- **TASK DIRECTIONS**
Collect every line of the material below that contains the string "perform". Case counts.

- **DATASET EXCERPTS**
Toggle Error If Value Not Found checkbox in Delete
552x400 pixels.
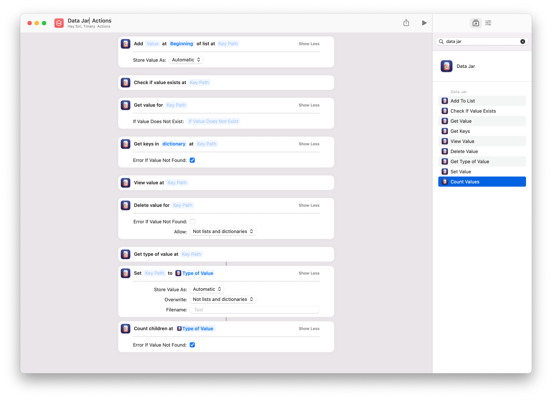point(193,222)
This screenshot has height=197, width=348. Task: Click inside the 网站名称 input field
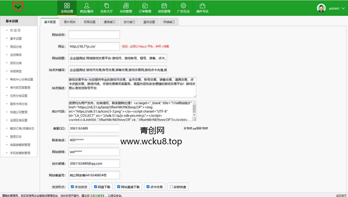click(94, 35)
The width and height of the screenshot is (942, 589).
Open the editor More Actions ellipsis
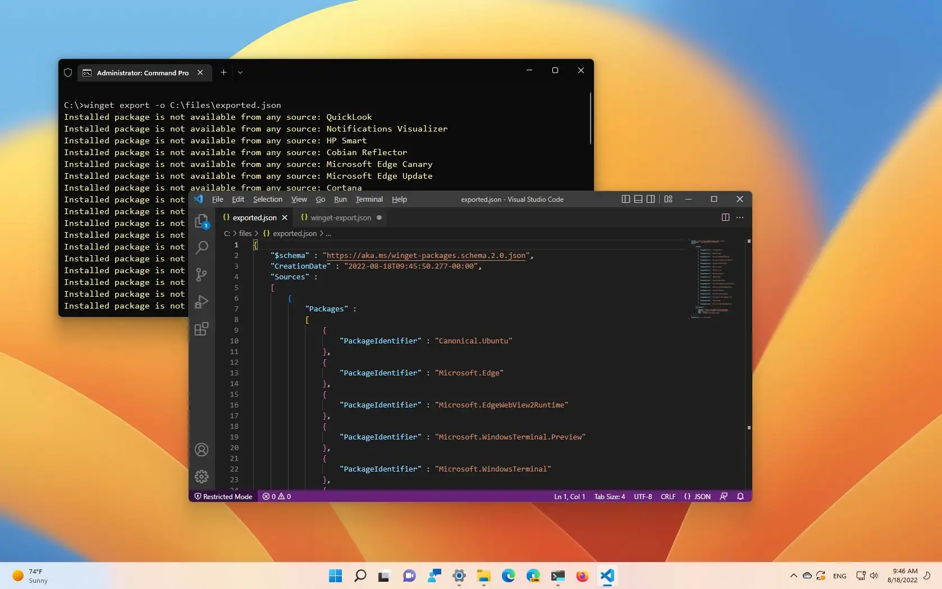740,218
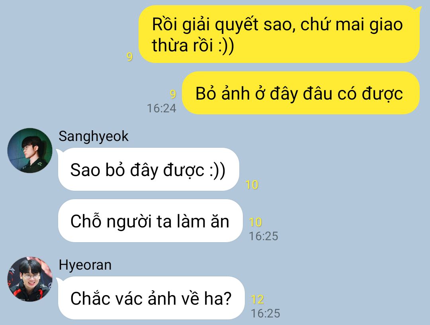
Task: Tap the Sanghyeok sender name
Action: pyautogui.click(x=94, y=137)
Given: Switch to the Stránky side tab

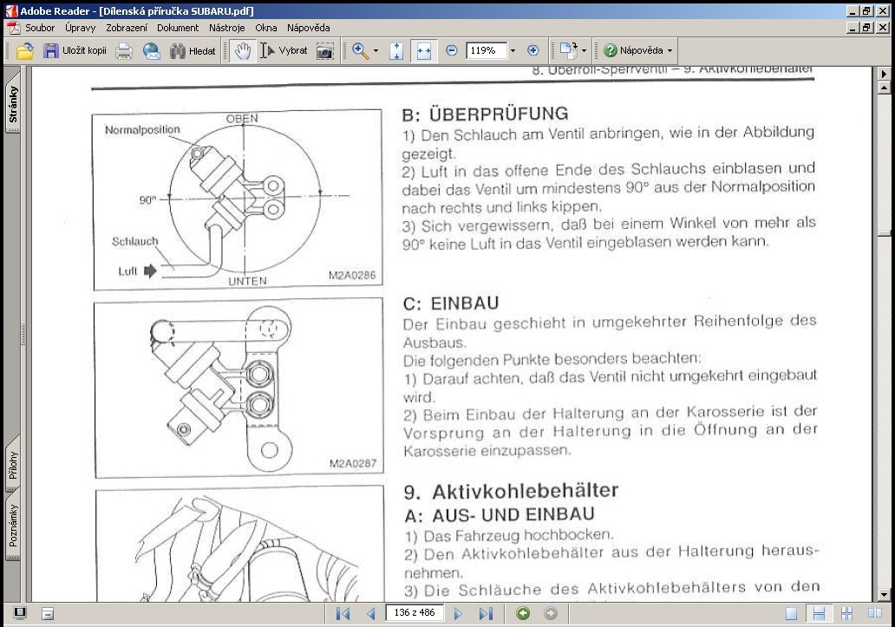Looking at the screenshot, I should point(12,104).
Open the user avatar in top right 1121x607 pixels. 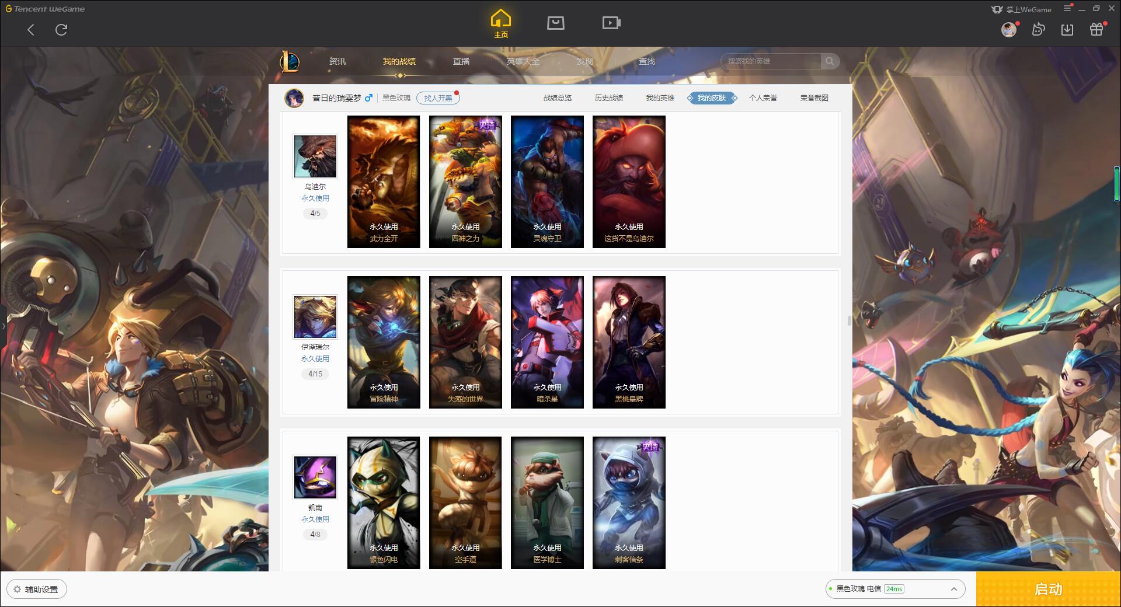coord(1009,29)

...

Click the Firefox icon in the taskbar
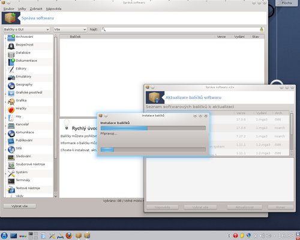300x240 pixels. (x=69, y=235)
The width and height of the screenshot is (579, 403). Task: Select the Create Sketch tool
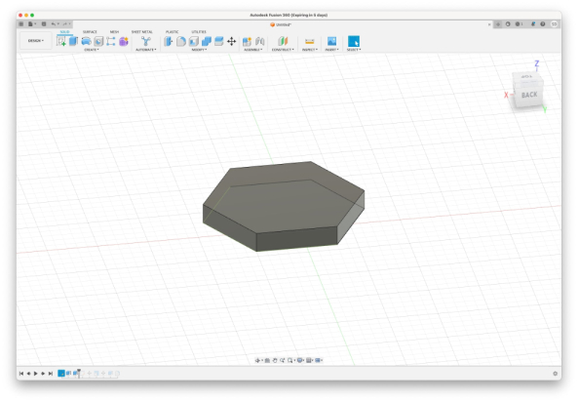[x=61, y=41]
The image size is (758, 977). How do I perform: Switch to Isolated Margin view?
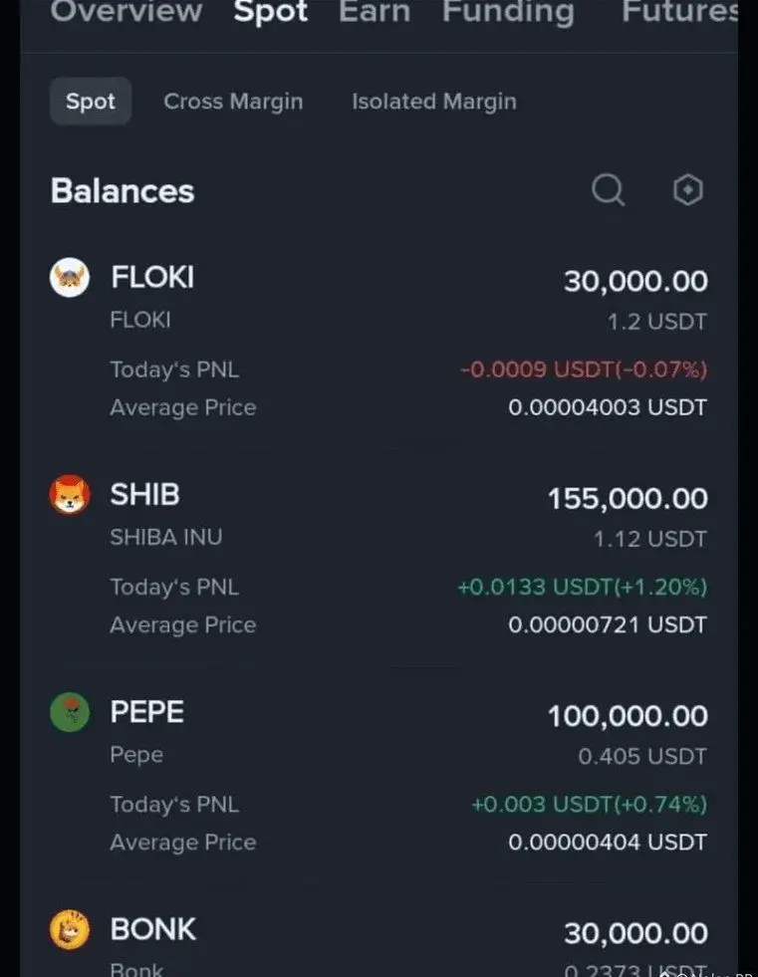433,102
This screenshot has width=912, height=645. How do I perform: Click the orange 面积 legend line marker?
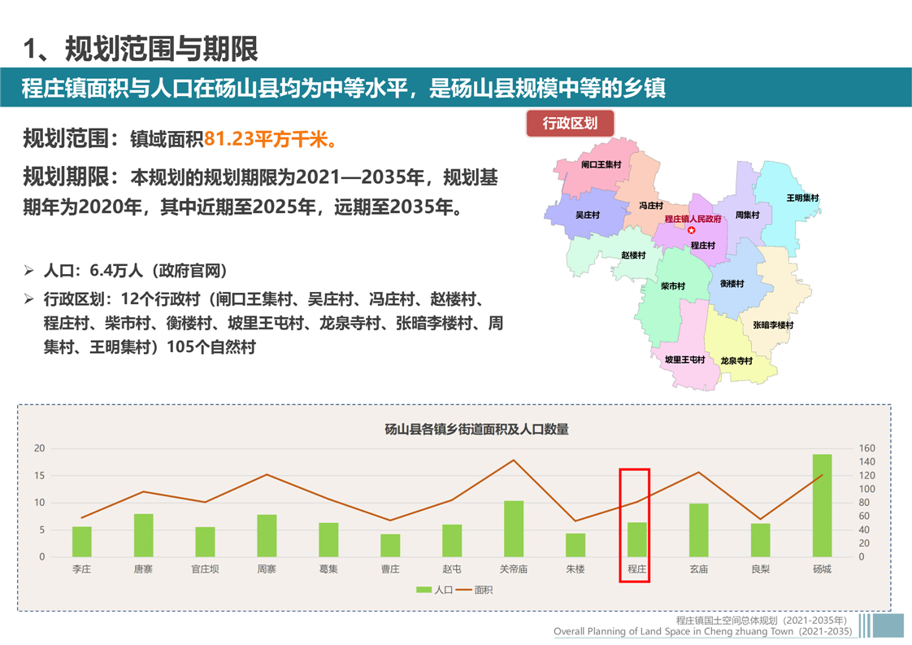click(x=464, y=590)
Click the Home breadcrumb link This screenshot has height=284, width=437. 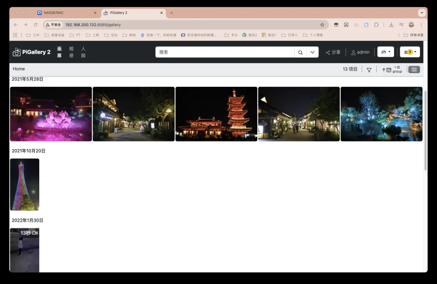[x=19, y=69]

- **EXERCISE ANSWER**
The image size is (758, 977). How do I perform: Switch to Isolated Margin view?
This screenshot has width=912, height=645. How do I perform: Click the orange 面积 legend line marker?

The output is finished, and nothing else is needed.